We went from very little AI content making its way to your eyeballs and ears, to it occurring daily if not during your very session here today. So many thumbnails and writeups have used AI that to say it is overrated it a bit absurd unless you were expecting it to be be AGI, then yes the AI today is overrated, but it does not matter as you are consuming it still.
I work in an AI company. 99% of our tech relies on tried and true standard computer vision solutions instead of machine-learning based. It's just that unreliable when production use requires pixel precision.
We might throw a gradient descent here or there, but not for any learning ops.
That is a terrible graph. There's no y axis, there's no indication of what the scale is, and I don't know how many people they asked or who these people were or what tech company they worked in.
Just over 23% believe it is rated fairly, while a quarter of respondents were presumably proponents of the tech as they said it was underrated. However, 51.6% of people said it was overrated.
That sentence is a fantastic demonstration of how bad this article is. The article says that a quarter say the technology is underrated, but it looks more like half to me. Not that it matters because, as I said the scale is useless.

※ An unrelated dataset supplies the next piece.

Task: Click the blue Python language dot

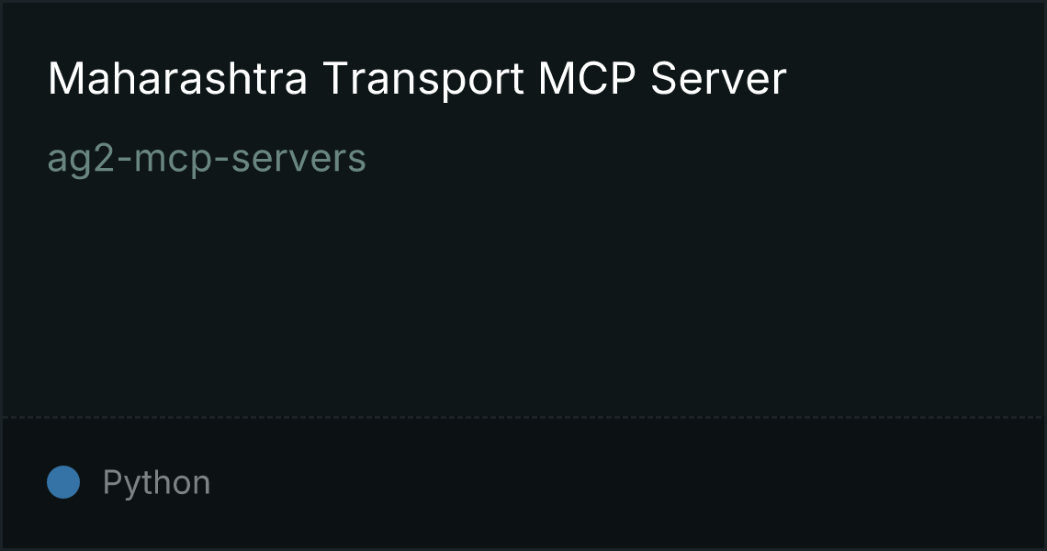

Also they are lumping 51.6% I don't know how they came up with that number because again we don't know what the total was, just that it was more than 1,500. You can't calculate a percentage without knowing the total.
The graph has 11 options so were they rating it on a scale of between 1 and 11. What's that?
The best use I've found for AI is getting it to write me covering letters for job applications. Even then I still need to make a few small adjustments. But it saves a bit of time and typing effort.
Other than that, I just have fun with it making stupid images and funny stories based on inside jokes.
Using the "Mistral instruct" model to select your food in the canteen works like a charm.
Just provide it with the daily option, tell it to select one main-, side dish and a dessert and explain the selection. Never let me down. Consistently selects the healthier option that still tastes good.
Well, it depends on your bubble I guess. But personally I'd say it's underrated and overrated at the same time, but mostly underrated.
It depends on your expectations and way of usage in your toolbox I'd say. It keeps surprising me weekly how fast progress is. But we get used to it perhaps.
As a college student, I agree with the idea and statement of AI being overrated. It'll definitely have its' place in this world, but I definitely don't foresee us being able to utilize it to the fullest before we end up in a nuclear hellhole.
It's an effective tool at providing introductory information to well documented topics. A smarter Google Search, basically. And that's all I really want it to be. Overrated? Probably not. It's useful if you use it correctly. Overhyped? Yeah, but that's more a fault of marketing than technology.
The generative AI is great but I don't expect it to fully replace human workers or not entirely. The current tech has a lot of limitations and I can see this tech as greatly improving the work productivity and handling some monotone and mundane tasks but it would require some sort of human supervision.
"Half of tech workers" is exactly the expected number, completely unsurprising. The absolute null hypothesis. Why? Well, since the days of ENIAC the number of programmers doubled roughly every three years. That means that at any point in time, half have less than three years of experience and thus no idea what they're doing. In the past roughly decade, maybe one and a half, most new devs went into webdev which explains the javascript ecosystem, now AI is getting a taste of that.
It's very overrated, and devs out there, if you are using it, the rest of us can tell, and not in a good way.
Edit: Some of you guys are really butthurt, and it's fairly amusing. I'm sure the guys like you I work with who produce unusable code would also be butthurt if I said that to them.
Yeah, and my moms a tech worker, and just tried ChatGPT for the first time today. I wouldn’t go listening to her opinion on the topic, but she’d also not offer it with no knowledge or experience of it.